_EXCERPT TO READ_

+---+

As the losses mount, officials see progress in cost-cutting efforts and a move toward affiliation.

Helen Ellis Memorial Hospital lost $426,000 in June, raising its deficit to $1.8-million for the accounting year that began in October.

Administrators expect the deficit to worsen during the next three months.

Hospital administrator Joseph Kiefer balanced that latest round of bad financial news Monday with a report that the hospital is on track in its search for an affiliate to keep the institution operating long-term.

The hospital, which lost $1.3-million last year, remains short of cash, although cash on hand improved to more than $300,000, June financial statements show. The total was less than $100,000 earlier this year. The hospital was more aggressive in collecting money that it was owed by managed care firms, Kiefer said.

The June operating loss came despite the hospital's success at trimming costs to more than $500,000 under budget, Kiefer said. The hospital's hiring freeze and cutbacks of employees' hours contributed to the savings.

+---+

_EXERCISE INSTRUCTIONS_
- 1) Write down every dollar amount that appears in the article on the hospital's finances.
- 2) From the article on the hospital's finances, copy word for word the part that starts with "Helen Ellis Memorial" and ends with "firms, Kiefer said.".

_RECORDED DATA_
+---+

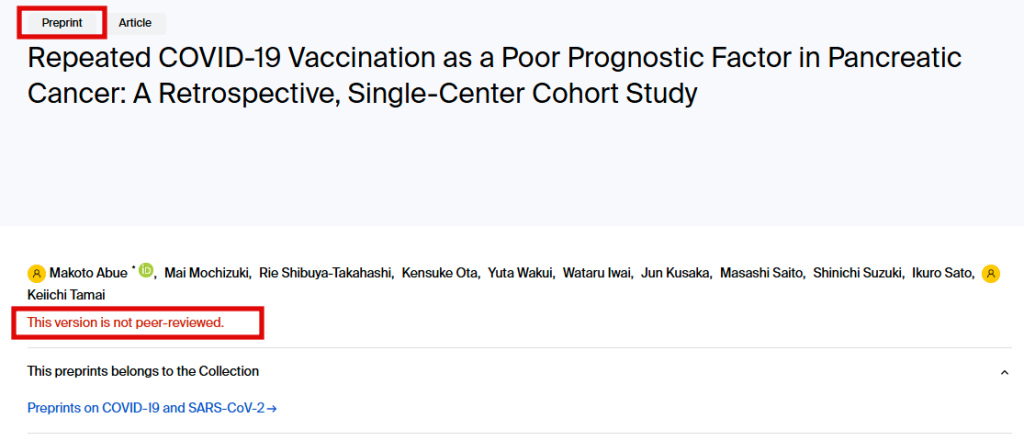This screenshot has height=441, width=1024.
Task: Open Makoto Abue's profile icon
Action: 37,273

+---+

_ANSWERS IN ORDER_
- 1) $426,000, $1.8-million, $1.3-million, $300,000, $100,000, $500,000

- 2)
Helen Ellis Memorial Hospital lost $426,000 in June, raising its deficit to $1.8-million for the accounting year that began in October.

Administrators expect the deficit to worsen during the next three months.

Hospital administrator Joseph Kiefer balanced that latest round of bad financial news Monday with a report that the hospital is on track in its search for an affiliate to keep the institution operating long-term.

The hospital, which lost $1.3-million last year, remains short of cash, although cash on hand improved to more than $300,000, June financial statements show. The total was less than $100,000 earlier this year. The hospital was more aggressive in collecting money that it was owed by managed care firms, Kiefer said.